Extract to read:
— START —

This was in 2006 so my memory may not be 100%. I recall that the agent gave me the option of putting the bottle in my checked bag. The main point is why I was not allowed to take a bottle into the country.

Laurence
When you say that you were "leaving the flight" do you mean that you were going to be immediately boarding another flight for someplace else, or do you mean that after going through customs you were going to walk out of the terminal and catch a cab to your hotel? Either way, I have never heard of anyone clearing US customs without their checked luggage. Unless you were boarding a connecting flight to another country. Were you continuing on to Canada or Mexico from Atlanta?


Edit: I see that I missed this bit:

Originally Posted by l.garey View Post
I got off the flight, which was FRA-ATL at ATL. I can't recall how ATL is arranged for customs etc. On hind sight, and after the comments in the last couple of posts on the subject, I suppose I had passed customs with my checked bag, before having my bottle confiscated at the last security desk just before the outside world. What the agent must have said to me was probably that in order not to lose my wine I would need to put the bottle in my checked bag, then recheck it.

— END —

Tasks and exercises:
#1 Answer these questions about the forum excerpt:
(a) In what year did the incident with the bottle take place?
(b) Which flight did l.garey get off at ATL?
(c) Which two countries does Laurence ask about as possible onward destinations from Atlanta?
#2 Name every country mentioned by name in the forum excerpt.
#3 Please return the passage of the forum excerpt between "Originally Posted by" and "then recheck it.", inclusive.

Data section:
— START —

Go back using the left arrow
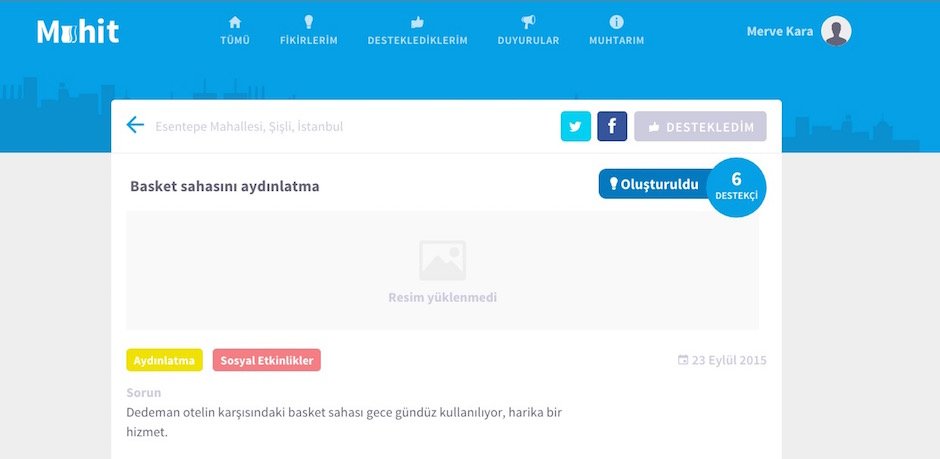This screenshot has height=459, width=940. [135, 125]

— END —
— START —

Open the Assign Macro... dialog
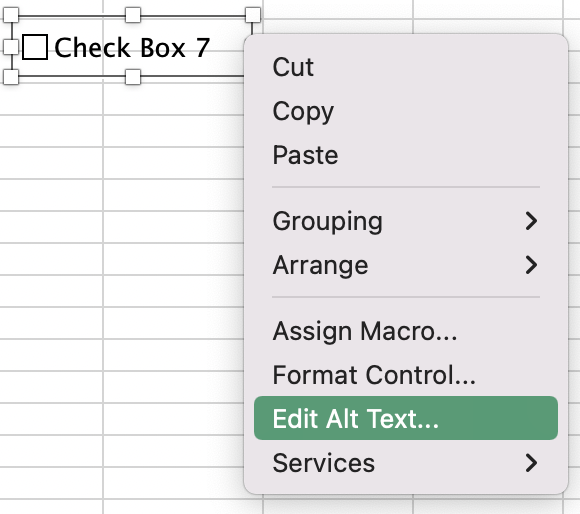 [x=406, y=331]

— END —

Answers for this exercise:
#1
(a) 2006
(b) FRA-ATL
(c) Canada and Mexico

#2 US, Canada, Mexico

#3
Originally Posted by l.garey View Post
I got off the flight, which was FRA-ATL at ATL. I can't recall how ATL is arranged for customs etc. On hind sight, and after the comments in the last couple of posts on the subject, I suppose I had passed customs with my checked bag, before having my bottle confiscated at the last security desk just before the outside world. What the agent must have said to me was probably that in order not to lose my wine I would need to put the bottle in my checked bag, then recheck it.